If Elmo is suffering from that kind of injury, part of the shame is that it didn’t have to happen. State athletic commissions are charged with making sure fighters are physically able to fight, and fully five of them, including Texas, granted Elmo licenses after California suspended him in 1967. That wouldn’t happen today. In 1996 Arizona senator John McCain pushed the Pro Boxing Safety Act through Congress, which requires that states honor one another’s suspensions and that fighters carry a boxer’s ID card to make suspensions easier to track. McCain also has legislation pending now that goes even further, establishing a federal boxing commission that would maintain a national medical database, so that an MRI exam showing the condition of a boxer’s brain in California early in his career could readily be compared with one taken in Texas years later.

But Elmo needs protection now from something other than better fighters.

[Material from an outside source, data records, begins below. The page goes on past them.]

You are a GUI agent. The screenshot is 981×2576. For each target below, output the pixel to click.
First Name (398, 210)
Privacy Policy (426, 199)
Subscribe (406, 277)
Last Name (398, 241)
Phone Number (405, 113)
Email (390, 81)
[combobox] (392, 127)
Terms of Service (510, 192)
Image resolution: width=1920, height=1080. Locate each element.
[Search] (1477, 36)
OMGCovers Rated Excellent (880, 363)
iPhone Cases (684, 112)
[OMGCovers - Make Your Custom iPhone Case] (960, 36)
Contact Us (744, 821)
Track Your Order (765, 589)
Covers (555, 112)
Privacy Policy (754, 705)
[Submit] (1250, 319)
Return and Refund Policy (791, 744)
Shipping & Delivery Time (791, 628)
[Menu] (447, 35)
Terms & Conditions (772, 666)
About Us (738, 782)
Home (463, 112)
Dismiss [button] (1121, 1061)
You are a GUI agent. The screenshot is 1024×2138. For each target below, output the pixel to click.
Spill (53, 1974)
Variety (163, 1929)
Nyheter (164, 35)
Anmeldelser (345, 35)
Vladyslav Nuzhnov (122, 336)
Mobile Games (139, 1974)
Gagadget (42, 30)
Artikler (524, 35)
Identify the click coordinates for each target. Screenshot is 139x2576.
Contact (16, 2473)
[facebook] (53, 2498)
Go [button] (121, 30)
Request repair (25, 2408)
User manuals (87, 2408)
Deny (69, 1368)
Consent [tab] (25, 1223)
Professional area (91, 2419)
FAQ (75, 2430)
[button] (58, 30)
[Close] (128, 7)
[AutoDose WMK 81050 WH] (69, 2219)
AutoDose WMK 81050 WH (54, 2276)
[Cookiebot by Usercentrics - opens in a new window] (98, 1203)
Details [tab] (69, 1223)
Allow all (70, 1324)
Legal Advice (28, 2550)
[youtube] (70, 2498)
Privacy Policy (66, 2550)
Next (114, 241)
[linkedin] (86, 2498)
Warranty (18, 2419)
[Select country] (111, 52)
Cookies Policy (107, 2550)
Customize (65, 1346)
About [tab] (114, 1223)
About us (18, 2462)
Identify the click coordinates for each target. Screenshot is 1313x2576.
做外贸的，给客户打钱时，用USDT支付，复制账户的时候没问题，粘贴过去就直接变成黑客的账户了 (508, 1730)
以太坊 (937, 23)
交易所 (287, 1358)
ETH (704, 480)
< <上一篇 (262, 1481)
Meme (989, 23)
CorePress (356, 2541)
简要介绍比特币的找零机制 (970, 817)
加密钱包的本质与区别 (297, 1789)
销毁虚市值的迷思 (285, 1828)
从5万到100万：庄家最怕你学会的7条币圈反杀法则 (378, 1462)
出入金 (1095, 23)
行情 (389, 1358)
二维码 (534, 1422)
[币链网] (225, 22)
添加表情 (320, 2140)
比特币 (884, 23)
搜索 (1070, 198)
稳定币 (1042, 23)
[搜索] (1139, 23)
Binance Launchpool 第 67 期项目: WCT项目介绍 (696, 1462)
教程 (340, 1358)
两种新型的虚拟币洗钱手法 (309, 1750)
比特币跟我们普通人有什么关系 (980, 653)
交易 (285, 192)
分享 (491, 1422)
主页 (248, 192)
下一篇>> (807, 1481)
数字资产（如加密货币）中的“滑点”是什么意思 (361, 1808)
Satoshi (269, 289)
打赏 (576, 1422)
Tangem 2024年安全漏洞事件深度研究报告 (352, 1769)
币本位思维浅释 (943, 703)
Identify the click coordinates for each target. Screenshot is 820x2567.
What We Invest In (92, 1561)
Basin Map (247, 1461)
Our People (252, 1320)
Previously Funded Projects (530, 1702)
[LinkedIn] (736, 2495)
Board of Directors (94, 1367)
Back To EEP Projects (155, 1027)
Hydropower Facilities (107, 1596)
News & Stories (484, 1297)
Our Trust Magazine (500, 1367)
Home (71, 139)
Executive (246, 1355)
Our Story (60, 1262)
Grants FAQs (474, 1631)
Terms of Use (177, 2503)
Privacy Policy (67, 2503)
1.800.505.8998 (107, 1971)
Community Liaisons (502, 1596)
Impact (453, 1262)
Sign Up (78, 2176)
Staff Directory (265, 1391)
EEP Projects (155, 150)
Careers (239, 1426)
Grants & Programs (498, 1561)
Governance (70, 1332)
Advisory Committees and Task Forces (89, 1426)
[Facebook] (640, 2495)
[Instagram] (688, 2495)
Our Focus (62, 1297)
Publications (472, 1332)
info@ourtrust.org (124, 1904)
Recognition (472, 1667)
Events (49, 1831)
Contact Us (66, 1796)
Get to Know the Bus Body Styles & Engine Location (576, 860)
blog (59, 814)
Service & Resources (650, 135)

Unlike most pro sports, boxing offers no pension. Support of old fighters comes from the generosity of other, more-successful boxing figures. That’s why even Don King and Mike Tyson get good press every now and then, showing up in the news helping some forgotten, broken-down pug. But too often that goodwill comes too late, like the tombstone Tyson bought this summer for former welterweight champ Kid Gavilan, who’d recently been buried in a pauper’s grave in Florida.